## TEXT SECTION
# Here in NY,,,Cheap Black Chevy Suburbans are flooding the market



## Dave Bust (Jun 28, 2017)

I am currently looking at a 2013 with 125k miles for $6900

book value is more than double that.


----------



## B - uberlyftdriver (Jun 6, 2017)

you will need a transmission in less than a year, so its $12k


----------



## Another Uber Driver (May 27, 2015)

OH GOOD! I hope that this spreads to the Washington Metropolitan Area. This will mean fewer Uber SUV drivers on the road.


----------



## tohunt4me (Nov 23, 2015)

B - uberlyftdriver said:


> you will need a transmission in less than a year, so its $12k


GM- 60,000 mile Suburban Transmission.

Disposable.


----------



## Nina2 (Oct 6, 2018)

Uber recently changed Black requirements to 5 years or newer just like comfort so tons of Suburbans are flooding the market as drivers either get a newer suburban or they get a minivan or prius or something better on gas


----------



## Dave Bust (Jun 28, 2017)

Nina2 said:


> Uber recently changed Black requirements to 5 years or newer just like comfort so tons of Suburbans are flooding the market as drivers either get a newer suburban or they get a minivan or prius or something better on gas


thanks for the info,,,i just got this on uber site:

but starting January 1, 2020, we'll enforce a 5-year rolling minimum vehicle year (2015 or newer by 2020).


----------



## ABC123DEF (Jun 9, 2015)

It used to be a 10-year minimum even for X cars.


----------



## tohunt4me (Nov 23, 2015)

## EXCERPTED RECORDS

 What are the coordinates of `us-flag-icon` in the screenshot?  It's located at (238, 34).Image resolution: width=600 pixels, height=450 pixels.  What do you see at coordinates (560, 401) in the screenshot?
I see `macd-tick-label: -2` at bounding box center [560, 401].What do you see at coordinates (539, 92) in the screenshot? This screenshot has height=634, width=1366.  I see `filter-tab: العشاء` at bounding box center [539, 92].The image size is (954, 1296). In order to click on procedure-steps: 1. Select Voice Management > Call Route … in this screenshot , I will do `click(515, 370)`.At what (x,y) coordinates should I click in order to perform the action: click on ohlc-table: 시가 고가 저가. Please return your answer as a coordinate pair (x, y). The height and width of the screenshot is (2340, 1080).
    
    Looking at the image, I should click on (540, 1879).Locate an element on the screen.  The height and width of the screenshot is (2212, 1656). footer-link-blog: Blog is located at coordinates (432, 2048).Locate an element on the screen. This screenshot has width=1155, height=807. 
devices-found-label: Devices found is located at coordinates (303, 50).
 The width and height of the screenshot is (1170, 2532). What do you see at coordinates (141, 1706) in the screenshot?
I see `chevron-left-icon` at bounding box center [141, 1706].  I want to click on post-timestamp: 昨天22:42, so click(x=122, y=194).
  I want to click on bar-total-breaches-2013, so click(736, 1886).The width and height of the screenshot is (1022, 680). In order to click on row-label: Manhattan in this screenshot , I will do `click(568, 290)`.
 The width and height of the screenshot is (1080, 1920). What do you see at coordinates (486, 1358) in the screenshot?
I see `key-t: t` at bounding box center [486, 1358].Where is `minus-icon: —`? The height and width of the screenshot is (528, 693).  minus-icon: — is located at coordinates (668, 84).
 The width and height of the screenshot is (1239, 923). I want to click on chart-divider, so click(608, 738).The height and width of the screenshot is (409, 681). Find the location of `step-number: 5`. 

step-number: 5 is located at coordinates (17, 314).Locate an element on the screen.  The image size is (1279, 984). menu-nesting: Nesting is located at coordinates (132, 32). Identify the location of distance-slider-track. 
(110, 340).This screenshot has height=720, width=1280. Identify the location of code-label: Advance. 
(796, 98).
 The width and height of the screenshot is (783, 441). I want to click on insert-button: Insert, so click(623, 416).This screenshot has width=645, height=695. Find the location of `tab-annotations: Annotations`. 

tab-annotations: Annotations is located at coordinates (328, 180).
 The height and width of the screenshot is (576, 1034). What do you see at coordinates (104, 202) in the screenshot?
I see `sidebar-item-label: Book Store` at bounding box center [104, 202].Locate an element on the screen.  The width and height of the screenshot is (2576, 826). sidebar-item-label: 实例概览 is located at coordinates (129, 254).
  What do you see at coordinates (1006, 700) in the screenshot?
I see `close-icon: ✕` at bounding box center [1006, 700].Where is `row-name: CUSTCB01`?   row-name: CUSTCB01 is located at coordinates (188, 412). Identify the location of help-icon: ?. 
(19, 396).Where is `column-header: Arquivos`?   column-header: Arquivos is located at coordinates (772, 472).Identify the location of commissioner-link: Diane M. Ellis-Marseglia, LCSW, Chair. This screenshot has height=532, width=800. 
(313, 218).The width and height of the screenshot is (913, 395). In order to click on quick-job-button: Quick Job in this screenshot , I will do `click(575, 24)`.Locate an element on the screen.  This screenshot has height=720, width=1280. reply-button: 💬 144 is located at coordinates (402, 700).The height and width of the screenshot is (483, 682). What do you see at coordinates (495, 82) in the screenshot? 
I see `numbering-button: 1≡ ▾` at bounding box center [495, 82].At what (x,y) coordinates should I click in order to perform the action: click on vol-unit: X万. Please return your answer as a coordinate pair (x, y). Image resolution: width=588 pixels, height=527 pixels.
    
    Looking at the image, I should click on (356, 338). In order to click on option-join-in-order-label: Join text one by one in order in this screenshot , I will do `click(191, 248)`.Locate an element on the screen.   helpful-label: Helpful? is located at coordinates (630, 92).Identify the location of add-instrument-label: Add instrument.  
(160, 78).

## EXERCISES TO COMPLETE
- A) In the Suburban thread, what asking price is given for the 2013 model with 125k miles?
- B) Translate this sentence from the Suburban thread into Spanish: "This will mean fewer Uber SUV drivers on the road."
- C) In the Suburban thread, take the passage that opens with the words containing "## Another Uber" and closes with "on the road.", and change it by putting "Chicago area" in place of "Washington Metropolitan Area".
The material above comes from a separate source, not from the Suburban thread.

## RESULTS FOR THE EXERCISE
- A) $6900

- B) Esto significará menos conductores de SUV de Uber en la carretera.

- C)
## Another Uber Driver (May 27, 2015)

OH GOOD! I hope that this spreads to the Chicago area. This will mean fewer Uber SUV drivers on the road.